Pixel coordinate grounding data:
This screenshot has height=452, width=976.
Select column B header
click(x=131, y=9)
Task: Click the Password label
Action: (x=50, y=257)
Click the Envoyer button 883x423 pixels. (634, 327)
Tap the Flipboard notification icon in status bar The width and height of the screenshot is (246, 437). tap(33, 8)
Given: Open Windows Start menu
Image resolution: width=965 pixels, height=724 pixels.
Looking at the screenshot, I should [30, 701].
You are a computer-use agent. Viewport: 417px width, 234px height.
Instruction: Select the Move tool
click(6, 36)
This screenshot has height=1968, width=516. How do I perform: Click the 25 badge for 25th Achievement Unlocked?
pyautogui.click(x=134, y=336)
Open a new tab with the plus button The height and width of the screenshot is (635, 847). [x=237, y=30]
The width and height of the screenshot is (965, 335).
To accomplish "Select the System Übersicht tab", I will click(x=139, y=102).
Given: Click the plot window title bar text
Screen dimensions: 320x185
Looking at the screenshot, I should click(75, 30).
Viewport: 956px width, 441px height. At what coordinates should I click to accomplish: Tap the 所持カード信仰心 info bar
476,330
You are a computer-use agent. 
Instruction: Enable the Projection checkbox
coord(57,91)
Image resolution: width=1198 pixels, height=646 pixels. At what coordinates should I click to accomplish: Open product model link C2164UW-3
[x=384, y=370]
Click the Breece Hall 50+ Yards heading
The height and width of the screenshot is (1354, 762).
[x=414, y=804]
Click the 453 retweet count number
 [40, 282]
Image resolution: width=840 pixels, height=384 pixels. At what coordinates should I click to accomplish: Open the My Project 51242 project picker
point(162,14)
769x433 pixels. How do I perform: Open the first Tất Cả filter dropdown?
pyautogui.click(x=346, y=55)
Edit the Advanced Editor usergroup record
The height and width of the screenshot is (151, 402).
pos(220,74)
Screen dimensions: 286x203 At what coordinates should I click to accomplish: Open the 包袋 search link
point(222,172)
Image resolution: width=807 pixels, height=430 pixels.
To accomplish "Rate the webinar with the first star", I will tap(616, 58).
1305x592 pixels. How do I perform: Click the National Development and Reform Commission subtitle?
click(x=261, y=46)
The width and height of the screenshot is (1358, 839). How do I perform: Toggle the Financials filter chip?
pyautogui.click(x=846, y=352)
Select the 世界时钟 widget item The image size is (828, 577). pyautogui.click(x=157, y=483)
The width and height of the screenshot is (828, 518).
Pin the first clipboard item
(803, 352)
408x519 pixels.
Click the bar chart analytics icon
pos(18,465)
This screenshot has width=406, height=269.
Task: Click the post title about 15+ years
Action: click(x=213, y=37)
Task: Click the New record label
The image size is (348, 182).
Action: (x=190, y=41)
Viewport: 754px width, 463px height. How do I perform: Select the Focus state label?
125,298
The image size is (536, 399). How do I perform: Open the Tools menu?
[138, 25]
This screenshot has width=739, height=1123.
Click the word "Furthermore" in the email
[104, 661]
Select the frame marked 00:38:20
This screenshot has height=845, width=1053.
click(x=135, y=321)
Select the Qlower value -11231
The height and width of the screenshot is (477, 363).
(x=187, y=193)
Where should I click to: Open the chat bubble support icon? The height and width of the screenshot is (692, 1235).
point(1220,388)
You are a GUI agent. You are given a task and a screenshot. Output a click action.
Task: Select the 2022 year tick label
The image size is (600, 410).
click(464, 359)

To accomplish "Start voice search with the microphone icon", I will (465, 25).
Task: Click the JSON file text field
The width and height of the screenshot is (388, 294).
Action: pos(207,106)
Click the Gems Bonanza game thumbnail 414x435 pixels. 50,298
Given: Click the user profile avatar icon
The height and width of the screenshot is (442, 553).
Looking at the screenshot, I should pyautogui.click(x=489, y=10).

Activity: The records above need to be retyped in full, exactly as they stand.

Written answer:
This screenshot has height=452, width=976.
Select column B header
click(x=131, y=9)
Task: Click the Password label
Action: (x=50, y=257)
Click the Envoyer button 883x423 pixels. (634, 327)
Tap the Flipboard notification icon in status bar The width and height of the screenshot is (246, 437). tap(33, 8)
Given: Open Windows Start menu
Image resolution: width=965 pixels, height=724 pixels.
Looking at the screenshot, I should [30, 701].
You are a computer-use agent. Viewport: 417px width, 234px height.
Instruction: Select the Move tool
click(6, 36)
This screenshot has height=1968, width=516. How do I perform: Click the 25 badge for 25th Achievement Unlocked?
pyautogui.click(x=134, y=336)
Open a new tab with the plus button The height and width of the screenshot is (635, 847). [x=237, y=30]
The width and height of the screenshot is (965, 335).
To accomplish "Select the System Übersicht tab", I will click(x=139, y=102).
Given: Click the plot window title bar text
Screen dimensions: 320x185
Looking at the screenshot, I should click(75, 30).
Viewport: 956px width, 441px height. At what coordinates should I click to accomplish: Tap the 所持カード信仰心 info bar
476,330
You are a computer-use agent. 
Instruction: Enable the Projection checkbox
coord(57,91)
Image resolution: width=1198 pixels, height=646 pixels. At what coordinates should I click to accomplish: Open product model link C2164UW-3
[x=384, y=370]
Click the Breece Hall 50+ Yards heading
The height and width of the screenshot is (1354, 762).
[x=414, y=804]
Click the 453 retweet count number
 [40, 282]
Image resolution: width=840 pixels, height=384 pixels. At what coordinates should I click to accomplish: Open the My Project 51242 project picker
point(162,14)
769x433 pixels. How do I perform: Open the first Tất Cả filter dropdown?
pyautogui.click(x=346, y=55)
Edit the Advanced Editor usergroup record
The height and width of the screenshot is (151, 402).
pos(220,74)
Screen dimensions: 286x203 At what coordinates should I click to accomplish: Open the 包袋 search link
point(222,172)
Image resolution: width=807 pixels, height=430 pixels.
To accomplish "Rate the webinar with the first star", I will tap(616, 58).
1305x592 pixels. How do I perform: Click the National Development and Reform Commission subtitle?
click(x=261, y=46)
The width and height of the screenshot is (1358, 839). How do I perform: Toggle the Financials filter chip?
pyautogui.click(x=846, y=352)
Select the 世界时钟 widget item The image size is (828, 577). pyautogui.click(x=157, y=483)
The width and height of the screenshot is (828, 518).
Pin the first clipboard item
(803, 352)
408x519 pixels.
Click the bar chart analytics icon
pos(18,465)
This screenshot has width=406, height=269.
Task: Click the post title about 15+ years
Action: click(x=213, y=37)
Task: Click the New record label
The image size is (348, 182).
Action: (x=190, y=41)
Viewport: 754px width, 463px height. How do I perform: Select the Focus state label?
125,298
The image size is (536, 399). How do I perform: Open the Tools menu?
[138, 25]
This screenshot has width=739, height=1123.
Click the word "Furthermore" in the email
[104, 661]
Select the frame marked 00:38:20
This screenshot has height=845, width=1053.
click(x=135, y=321)
Select the Qlower value -11231
The height and width of the screenshot is (477, 363).
(x=187, y=193)
Where should I click to: Open the chat bubble support icon? The height and width of the screenshot is (692, 1235).
point(1220,388)
You are a GUI agent. You are given a task and a screenshot. Output a click action.
Task: Select the 2022 year tick label
The image size is (600, 410).
click(464, 359)

To accomplish "Start voice search with the microphone icon", I will (465, 25).
Task: Click the JSON file text field
The width and height of the screenshot is (388, 294).
Action: pos(207,106)
Click the Gems Bonanza game thumbnail 414x435 pixels. 50,298
Given: Click the user profile avatar icon
The height and width of the screenshot is (442, 553).
Looking at the screenshot, I should pyautogui.click(x=489, y=10).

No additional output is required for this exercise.